* _YOUR INSTRUCTIONS_:
Can you render all of the entries below as a numbered list, leaving out any blank lines?

* _SUPPLIED DATA_:
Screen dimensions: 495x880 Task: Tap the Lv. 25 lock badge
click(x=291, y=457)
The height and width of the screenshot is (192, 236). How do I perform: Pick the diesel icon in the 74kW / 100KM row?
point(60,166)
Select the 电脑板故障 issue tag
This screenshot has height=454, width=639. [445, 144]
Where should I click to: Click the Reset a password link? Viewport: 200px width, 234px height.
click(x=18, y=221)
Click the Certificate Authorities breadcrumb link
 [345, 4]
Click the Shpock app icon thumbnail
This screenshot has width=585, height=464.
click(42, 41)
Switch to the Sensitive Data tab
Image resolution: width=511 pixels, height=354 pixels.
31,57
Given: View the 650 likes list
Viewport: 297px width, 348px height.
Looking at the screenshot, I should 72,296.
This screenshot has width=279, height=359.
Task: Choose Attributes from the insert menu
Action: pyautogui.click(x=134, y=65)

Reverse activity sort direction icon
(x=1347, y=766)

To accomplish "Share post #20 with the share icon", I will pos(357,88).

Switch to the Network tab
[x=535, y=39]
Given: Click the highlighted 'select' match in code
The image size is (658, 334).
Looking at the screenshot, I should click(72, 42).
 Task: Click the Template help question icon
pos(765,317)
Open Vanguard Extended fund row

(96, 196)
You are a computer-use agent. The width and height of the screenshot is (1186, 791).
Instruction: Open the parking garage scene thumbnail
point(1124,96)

* _SOLUTION BELOW_:
1. Screen dimensions: 495x880 Task: Tap the Lv. 25 lock badge
2. click(x=291, y=457)
3. The height and width of the screenshot is (192, 236). How do I perform: Pick the diesel icon in the 74kW / 100KM row?
4. point(60,166)
5. Select the 电脑板故障 issue tag
6. This screenshot has height=454, width=639. [445, 144]
7. Where should I click to: Click the Reset a password link? Viewport: 200px width, 234px height.
8. click(x=18, y=221)
9. Click the Certificate Authorities breadcrumb link
10.  [345, 4]
11. Click the Shpock app icon thumbnail
12. This screenshot has width=585, height=464.
13. click(42, 41)
14. Switch to the Sensitive Data tab
15. Image resolution: width=511 pixels, height=354 pixels.
16. 31,57
17. Given: View the 650 likes list
18. Viewport: 297px width, 348px height.
19. Looking at the screenshot, I should 72,296.
20. This screenshot has width=279, height=359.
21. Task: Choose Attributes from the insert menu
22. Action: pyautogui.click(x=134, y=65)
23. Reverse activity sort direction icon
24. (x=1347, y=766)
25. To accomplish "Share post #20 with the share icon", I will pos(357,88).
26. Switch to the Network tab
27. [x=535, y=39]
28. Given: Click the highlighted 'select' match in code
29. The image size is (658, 334).
30. Looking at the screenshot, I should click(72, 42).
31.  Task: Click the Template help question icon
32. pos(765,317)
33. Open Vanguard Extended fund row
34. (96, 196)
35. You are a computer-use agent. The width and height of the screenshot is (1186, 791).
36. Instruction: Open the parking garage scene thumbnail
37. point(1124,96)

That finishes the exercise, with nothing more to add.